Since both LEMD1-AS1 and LEMD1 were upregulated in the metastatic OSCC samples relative to the nonmetastatic samples, we hypothesized that LEMD1-AS1 promotes OSCC metastasis by upregulating its predicted target LEMD1. To confirm our hypothesis, we detected the expression levels of both in additional OSCC samples by qRT-PCR. Consistent with the bioinformatics results, the metastatic tumors expressed higher levels of both LEMD1-AS1 and LEMD1, which showed a significant positive correlation (Figure 2(f)). In addition, the metastatic OSCC cell lines UM1, OSC19, and CAL27 showed significantly higher LEMD1-AS1 levels compared to the nonmetastatic UM2 and OSC3 cells (Additional Figure 3). Taken together, the LEMD1-AS1 and LEMD1 interaction is prometastatic in OSCC.

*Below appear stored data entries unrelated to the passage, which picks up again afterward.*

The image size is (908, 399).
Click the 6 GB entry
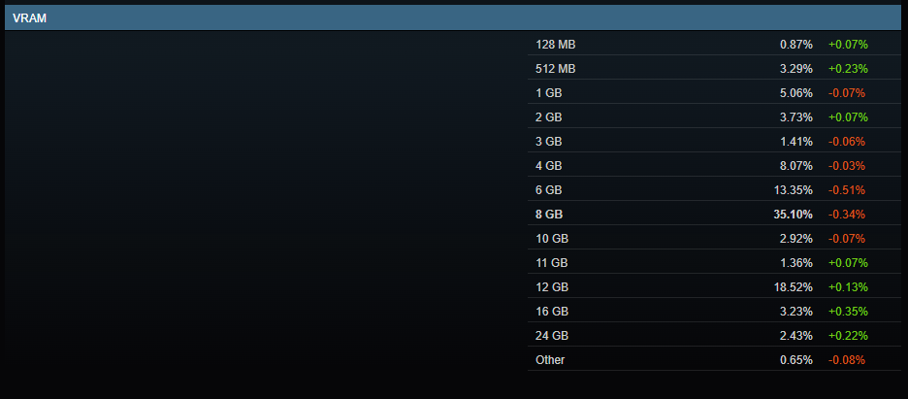[x=714, y=190]
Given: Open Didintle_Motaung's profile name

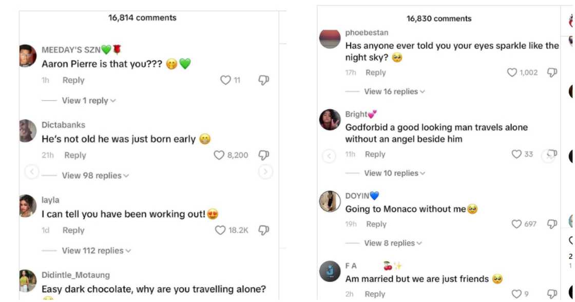Looking at the screenshot, I should tap(75, 275).

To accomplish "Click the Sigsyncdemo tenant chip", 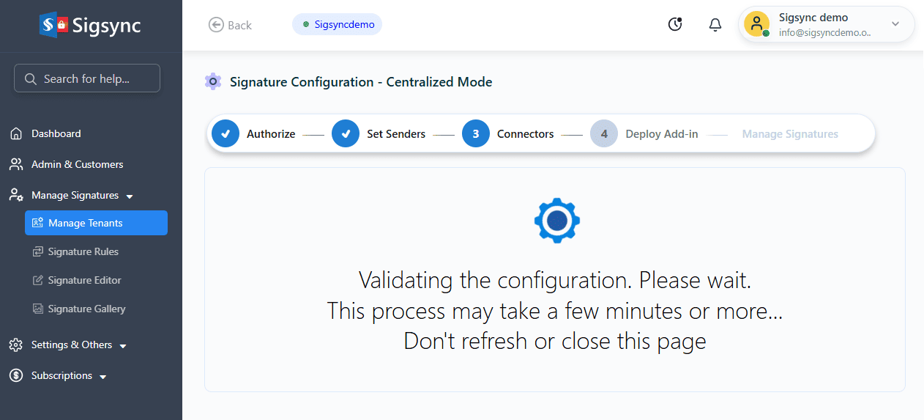I will click(x=338, y=24).
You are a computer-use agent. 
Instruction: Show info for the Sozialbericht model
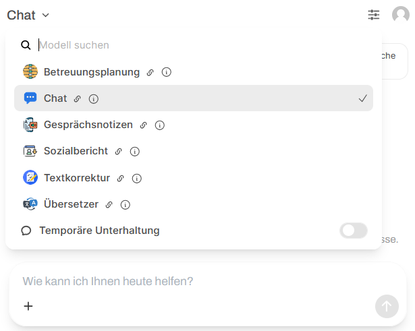point(135,152)
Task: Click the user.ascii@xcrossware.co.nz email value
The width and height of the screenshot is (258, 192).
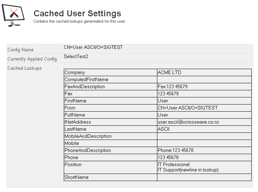Action: 188,122
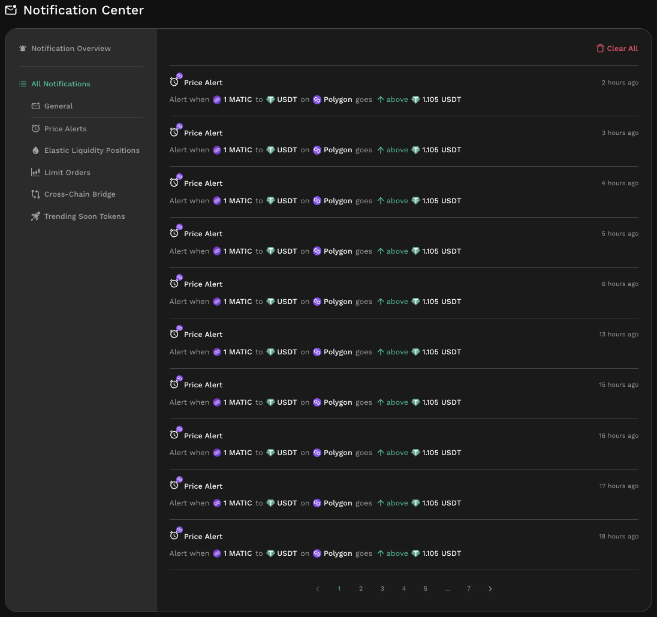Click the Cross-Chain Bridge arrows icon
The height and width of the screenshot is (617, 657).
click(x=36, y=194)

2.5. LEMD1-AS1 Promoted Migration of OSCC Cells via LEMD1

FISH assay showed that LEMD1-AS1 was mainly localized in the cytoplasm of OSCC cells, and minimal signals were observed in the nucleus (Additional Figure 4). To further analyze the biological role of LEMD1-AS1 in OSCC cells, we knocked down its expression in the OSC19 and CAL27 cells using the smart silencer (Additional Figure 5A), and ectopically expressed it in the UM2 and OSC3 cells (Additional Figure 5B). The cells overexpressing LEMD1-AS1 had higher levels of LEMD1, while LEMD1-AS1 knockdown was associated with downregulation of LEMD1 (Additional Figure 5C-D). Neither LEMD1-AS1 silencing nor overexpression had any effect on the proliferation of the OSCC cells compared to the respective controls (Additional Figure 6). However, LEMD1-AS1 overexpression in UM2 and OSC3 cells significantly increased their migration abilities in vitro (Figure 3), whereas LEMD1-AS1 knockdown had the opposite effect in OSC19 and CAL27 cells. Taken together, LEMD1-AS1 is a prometastatic factor in OSCC. To determine whether LEMD1-AS1 mediated its effects in OSCC via LEMD1, we knocked down the latter in cells stably overexpressing LEMD1-AS1 (Additional Figure 7). As shown in Figure 4, the knockdown of LEMD1 abrogated the effects of LEMD1-AS1 overexpression on the migration and invasion abilities of OSCC cells. Thus, LEMD1-AS1/LEMD1 interaction is crucial for OSCC progression and metastasis.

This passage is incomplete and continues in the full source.